» Set exercise
Reproduce the listing below verbatim, from the line containing "The height and" through the end of the listing, both ends included.

....

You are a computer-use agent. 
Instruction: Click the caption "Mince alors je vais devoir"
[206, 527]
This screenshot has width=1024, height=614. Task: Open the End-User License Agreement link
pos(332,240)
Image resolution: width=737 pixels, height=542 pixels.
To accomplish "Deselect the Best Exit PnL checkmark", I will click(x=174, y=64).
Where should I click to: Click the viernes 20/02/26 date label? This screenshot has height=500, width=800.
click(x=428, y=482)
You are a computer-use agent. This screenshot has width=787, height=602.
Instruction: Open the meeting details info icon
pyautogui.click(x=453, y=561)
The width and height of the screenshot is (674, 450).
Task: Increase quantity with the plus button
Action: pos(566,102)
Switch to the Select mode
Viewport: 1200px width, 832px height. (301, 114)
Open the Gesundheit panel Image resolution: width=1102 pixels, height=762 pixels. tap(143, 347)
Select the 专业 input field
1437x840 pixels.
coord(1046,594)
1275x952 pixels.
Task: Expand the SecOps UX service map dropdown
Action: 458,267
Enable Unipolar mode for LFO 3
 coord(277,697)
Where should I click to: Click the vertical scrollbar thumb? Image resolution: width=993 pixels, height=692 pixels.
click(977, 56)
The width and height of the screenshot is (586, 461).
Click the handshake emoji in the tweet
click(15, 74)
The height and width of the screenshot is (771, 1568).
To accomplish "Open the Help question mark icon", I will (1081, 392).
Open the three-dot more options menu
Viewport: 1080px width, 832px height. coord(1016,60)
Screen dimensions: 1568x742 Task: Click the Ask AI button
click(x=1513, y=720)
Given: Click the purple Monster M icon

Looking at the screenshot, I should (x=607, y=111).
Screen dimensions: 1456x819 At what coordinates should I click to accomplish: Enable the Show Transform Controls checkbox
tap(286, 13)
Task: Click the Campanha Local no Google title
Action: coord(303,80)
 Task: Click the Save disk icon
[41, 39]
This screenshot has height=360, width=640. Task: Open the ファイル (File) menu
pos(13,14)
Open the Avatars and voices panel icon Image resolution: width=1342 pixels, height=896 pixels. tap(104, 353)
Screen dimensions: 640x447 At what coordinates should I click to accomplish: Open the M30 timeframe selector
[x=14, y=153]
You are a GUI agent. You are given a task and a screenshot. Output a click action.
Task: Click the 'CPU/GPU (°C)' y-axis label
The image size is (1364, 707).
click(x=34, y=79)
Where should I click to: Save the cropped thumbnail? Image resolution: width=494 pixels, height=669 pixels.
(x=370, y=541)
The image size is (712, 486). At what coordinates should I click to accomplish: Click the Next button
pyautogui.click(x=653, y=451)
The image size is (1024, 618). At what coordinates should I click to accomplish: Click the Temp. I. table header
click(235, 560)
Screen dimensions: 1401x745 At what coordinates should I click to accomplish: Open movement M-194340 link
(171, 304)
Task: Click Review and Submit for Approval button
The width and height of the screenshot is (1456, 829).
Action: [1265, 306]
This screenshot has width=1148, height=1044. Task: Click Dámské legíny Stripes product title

....

» Exercise result
The height and width of the screenshot is (771, 1568).
To accomplish "Open the Help question mark icon", I will (1081, 392).
Open the three-dot more options menu
Viewport: 1080px width, 832px height. coord(1016,60)
Screen dimensions: 1568x742 Task: Click the Ask AI button
click(x=1513, y=720)
Given: Click the purple Monster M icon

Looking at the screenshot, I should (x=607, y=111).
Screen dimensions: 1456x819 At what coordinates should I click to accomplish: Enable the Show Transform Controls checkbox
tap(286, 13)
Task: Click the Campanha Local no Google title
Action: coord(303,80)
 Task: Click the Save disk icon
[41, 39]
This screenshot has height=360, width=640. Task: Open the ファイル (File) menu
pos(13,14)
Open the Avatars and voices panel icon Image resolution: width=1342 pixels, height=896 pixels. tap(104, 353)
Screen dimensions: 640x447 At what coordinates should I click to accomplish: Open the M30 timeframe selector
[x=14, y=153]
You are a GUI agent. You are given a task and a screenshot. Output a click action.
Task: Click the 'CPU/GPU (°C)' y-axis label
The image size is (1364, 707).
click(x=34, y=79)
Where should I click to: Save the cropped thumbnail? Image resolution: width=494 pixels, height=669 pixels.
(x=370, y=541)
The image size is (712, 486). At what coordinates should I click to accomplish: Click the Next button
pyautogui.click(x=653, y=451)
The image size is (1024, 618). At what coordinates should I click to accomplish: Click the Temp. I. table header
click(235, 560)
Screen dimensions: 1401x745 At what coordinates should I click to accomplish: Open movement M-194340 link
(171, 304)
Task: Click Review and Submit for Approval button
The width and height of the screenshot is (1456, 829).
Action: [1265, 306]
This screenshot has width=1148, height=1044. Task: Click Dámské legíny Stripes product title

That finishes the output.